Oil was discovered nearby in Oilton and for a short time the town seemed to have a future – but although (or because) it was on a railroad – it lost population to the nearby county seat of Laredo. In the 1930s, the post office was discontinued and in 1939 Aquilares' population was ten. The population rose to twenty-five by 1945, but the 1990 census again reported ten residents.

==Demographics==

Aguilares first appeared as a census designated place in the 2010 U.S. census.

Historical population
| Census | Pop. | Note | %± |
| 2010 | 21 |  | — |
| 2020 | 6 |  | −71.4% |
U.S. Decennial Census 1850–1900 1910 1920 1930 1940 1950 1960 1970 1980 1990 2000 2010 2020

===2020 census===

Aguilares CDP, Texas – Racial and ethnic composition Note: the US Census treats Hispanic/Latino as an ethnic category. This table excludes Latinos from the racial categories and assigns them to a separate category.
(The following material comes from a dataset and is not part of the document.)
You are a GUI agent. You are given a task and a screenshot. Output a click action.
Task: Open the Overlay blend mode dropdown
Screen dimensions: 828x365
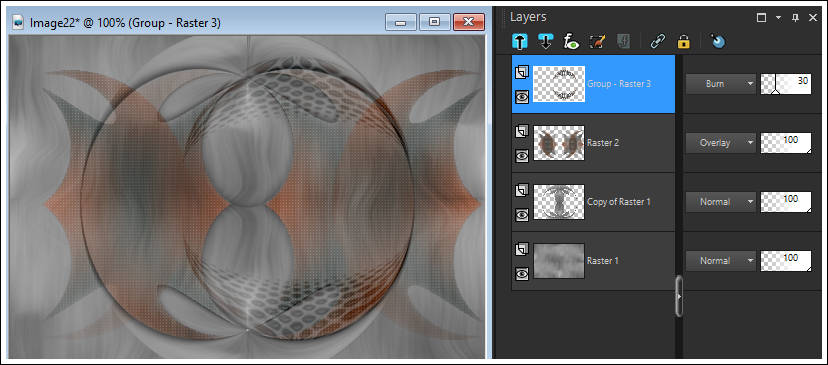[x=721, y=143]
Hispanics/Latinos may be of any race.
| Race / Ethnicity (NH = Non-Hispanic) | Pop 2010 | Pop 2020 | % 2010 | % 2020 |
|---|---|---|---|---|
| White alone (NH) | 1 | 1 | 4.76% | 16.67% |
| Black or African American alone (NH) | 1 | 0 | 4.76% | 0.00% |
| Native American or Alaska Native alone (NH) | 0 | 0 | 0.00% | 0.00% |
| Asian alone (NH) | 0 | 0 | 0.00% | 0.00% |
| Native Hawaiian or Pacific Islander alone (NH) | 0 | 0 | 0.00% | 0.00% |
| Other race alone (NH) | 0 | 0 | 0.00% | 0.00% |
| Mixed race or Multiracial (NH) | 1 | 0 | 4.76% | 0.00% |
| Hispanic or Latino (any race) | 18 | 5 | 85.71% | 83.33% |
| Total | 21 | 6 | 100.00% | 100.00% |

==Education==
The CDP is within the Webb Consolidated Independent School District. The district operates Bruni High School.

The designated community college for Webb County is Laredo Community College.

==Notable person==
- Pedro Gonzalez-Gonzalez, television and film character actor, was born in Aguilares.